When the sport was resurrected a few years ago (after a couple of decades of little attention and few active roller-derby skaters) it came back as an all-woman — or as the skaters might say, “all-girls” — sport.

“I don’t know why we refer to each other as ‘girls,’ but everyone does,” Ms. Bemben says. “I guess we don’t feel our age. We’re having fun, and we feel young.”

Mr. Seltzer says he’s a fan of the current incarnation of roller derby.

“Is it the same? No, it’s not. The skill level is very different. … But in my own way I love it,” he says. “These women are having a great time. It’s about women’s empowerment. It’s about exercise. It’s about dressing up — it’s like they’re having Halloween once a week — but more than anything, it’s about having fun,” he says.

One of the early leagues in the resurrection of roller derby, formed in 2001, was the TXRD Lonestar Girls from Austin, Texas, which was profiled briefly earlier this year in a reality show on the A&E; Television Network. Though the show drew attention to the sport, Mr. Seltzer says he isn’t sure it was the right kind of attention, and neither is Ms. Bemben.

“It was all about the drinking, partying and who was stealing whose boyfriend,” she says. “I don’t even drink. … I wish it had been more about the sport.”

Mr. Seltzer agrees and calls it the “Jerry Springer approach” to roller derby.

“I think if anything, it hurt the sport,” he says.

Other misconceptions about the sport are that most of the women are homosexual and that many work as bartenders or exotic dancers.
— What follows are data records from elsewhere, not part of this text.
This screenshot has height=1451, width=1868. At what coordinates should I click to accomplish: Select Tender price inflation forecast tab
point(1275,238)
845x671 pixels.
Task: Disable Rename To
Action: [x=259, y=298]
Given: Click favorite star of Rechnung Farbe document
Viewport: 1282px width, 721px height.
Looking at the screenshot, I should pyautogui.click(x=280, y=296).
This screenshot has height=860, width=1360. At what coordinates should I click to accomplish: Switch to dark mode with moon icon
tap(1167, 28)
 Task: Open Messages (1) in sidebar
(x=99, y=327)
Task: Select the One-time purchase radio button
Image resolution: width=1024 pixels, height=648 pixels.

“That’s not true,” says Ms. Bemben, who has a school-age son and works as a designer-seamstress. “Although, I do design clothes for exotic dancers,” she says and smiles.

Then she quickly gets serious and says, “We have all kinds of people in our league — no exotic dancers, though. We have a paramedic, a crisis counselor, scientists. All walks of life.”

The DC Rollergirls, a league that is forming in the District and trying to find a permanent practice rink, is a perfect example of the “all walks of life” aspect of roller derby.

There’s a law student, a special-education teacher and DC Rollergirls co-founder Ginger Park, 25, of Rockville, who studies government and politics at the University of Maryland at College Park.

Miss Park says her interest in roller derby is threefold: It’s a good way to meet other professional women and develop strong female friendships, it’s a way to get exercise, and finally, it’s a stress release.

“In fact, my road rage has diminished since we started the league,” she says.

Ms. Bemben echoes those positives.

“I have a lot more muscle mass and endurance,” Ms. Bemben says. “Mentally … I’m definitely in a better mood after skating. I don’t know what that’s from …”

The bruises inflicted, perhaps?

Ms. Bemben and her league mates will take their show on the road in late July and August as Las Vegas hosts RollerCon, a mega-bout that will enable dozens of teams from all over the country to lock elbows and skates.

“It’s going to be awesome,” Ms. Bemben says. “A year ago, we were barely a league. Now look at us.”